§ **RECORDS SHOWN**
• • • • •

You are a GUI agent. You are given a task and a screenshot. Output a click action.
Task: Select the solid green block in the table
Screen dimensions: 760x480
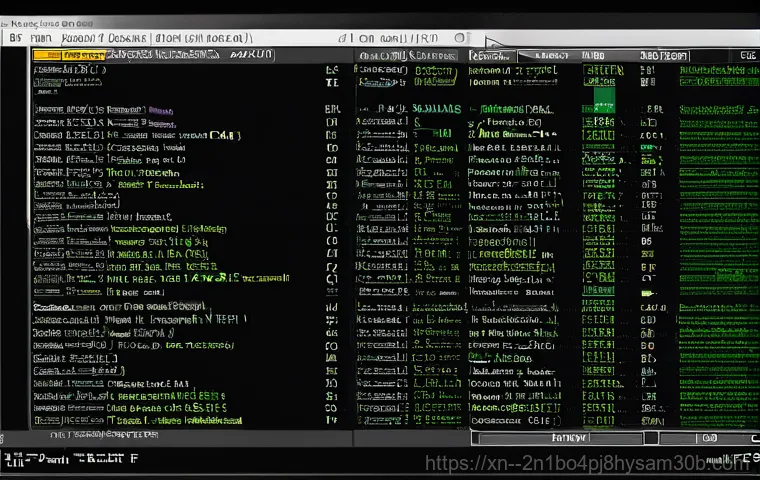604,97
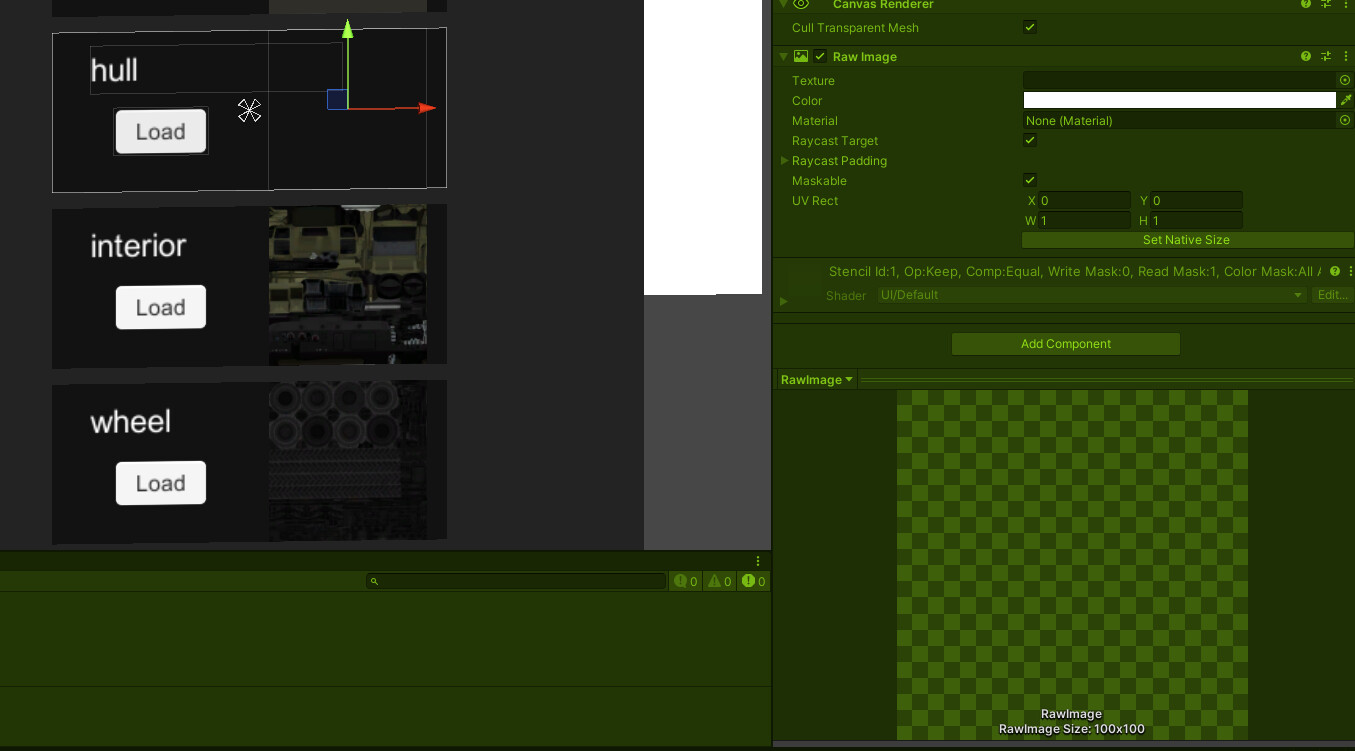Open the Raw Image help icon
This screenshot has height=751, width=1355.
tap(1305, 56)
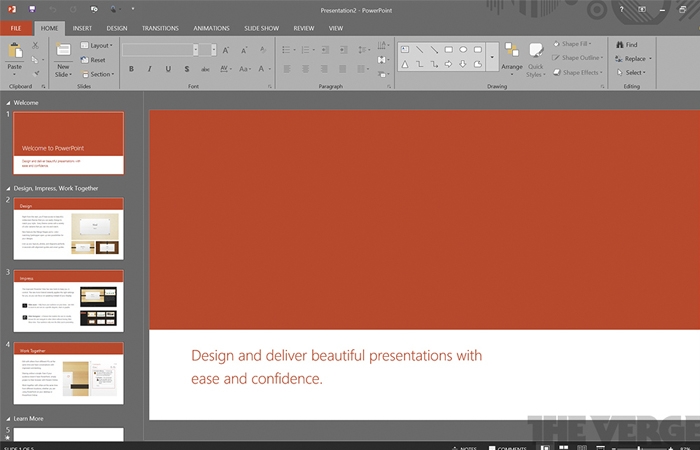Click the Paste clipboard icon
This screenshot has height=450, width=700.
tap(15, 50)
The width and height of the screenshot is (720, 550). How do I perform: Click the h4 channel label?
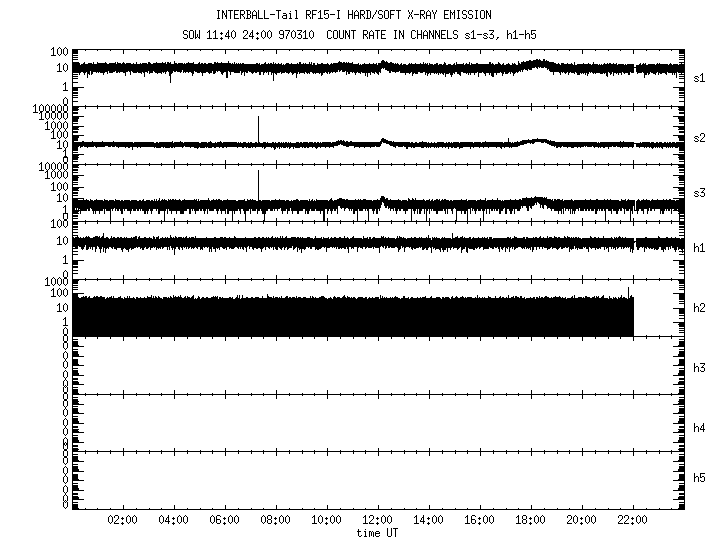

• • • • •

§ **ASSIGNMENT**
The records above are to be transcribed exactly, with every picture left out.

§ **OUTPUT OF THE TASK**
You are a GUI agent. You are given a task and a screenshot. Output a click action.
Task: Select the solid green block in the table
Screen dimensions: 760x480
604,97
Open the Raw Image help icon
This screenshot has height=751, width=1355.
tap(1305, 56)
Click the Paste clipboard icon
This screenshot has height=450, width=700.
tap(15, 50)
The width and height of the screenshot is (720, 550). How do I perform: Click the h4 channel label?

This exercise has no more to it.